• Work item:
Count the lines below that contain the word "accomplish" and give only that number.
=== Data under study ===
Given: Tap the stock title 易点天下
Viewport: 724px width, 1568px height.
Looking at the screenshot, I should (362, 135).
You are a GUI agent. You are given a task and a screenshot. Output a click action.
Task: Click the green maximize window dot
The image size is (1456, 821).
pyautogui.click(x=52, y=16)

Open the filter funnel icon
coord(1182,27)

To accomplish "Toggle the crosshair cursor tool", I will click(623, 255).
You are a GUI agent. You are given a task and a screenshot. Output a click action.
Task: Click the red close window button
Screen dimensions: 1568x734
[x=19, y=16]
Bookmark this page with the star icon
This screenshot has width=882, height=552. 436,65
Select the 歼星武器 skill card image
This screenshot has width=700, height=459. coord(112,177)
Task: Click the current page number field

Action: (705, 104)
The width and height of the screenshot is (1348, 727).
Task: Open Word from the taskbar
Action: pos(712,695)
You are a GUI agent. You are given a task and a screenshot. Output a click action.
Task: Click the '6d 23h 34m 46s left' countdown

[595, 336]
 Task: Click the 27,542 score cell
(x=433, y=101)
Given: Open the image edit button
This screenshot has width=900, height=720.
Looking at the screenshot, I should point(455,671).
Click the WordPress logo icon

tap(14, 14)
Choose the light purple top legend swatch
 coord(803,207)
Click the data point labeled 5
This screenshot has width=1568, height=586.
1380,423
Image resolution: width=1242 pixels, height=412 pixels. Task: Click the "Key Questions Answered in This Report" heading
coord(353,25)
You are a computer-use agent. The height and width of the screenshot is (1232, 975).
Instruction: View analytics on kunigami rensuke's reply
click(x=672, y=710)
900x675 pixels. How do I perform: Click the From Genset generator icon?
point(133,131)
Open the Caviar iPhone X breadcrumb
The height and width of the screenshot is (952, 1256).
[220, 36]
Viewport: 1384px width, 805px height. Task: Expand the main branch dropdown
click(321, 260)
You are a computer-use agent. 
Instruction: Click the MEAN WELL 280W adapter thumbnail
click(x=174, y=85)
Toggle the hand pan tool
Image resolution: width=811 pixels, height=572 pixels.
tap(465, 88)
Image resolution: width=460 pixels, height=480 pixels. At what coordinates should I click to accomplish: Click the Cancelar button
===
• Output of the exercise:
2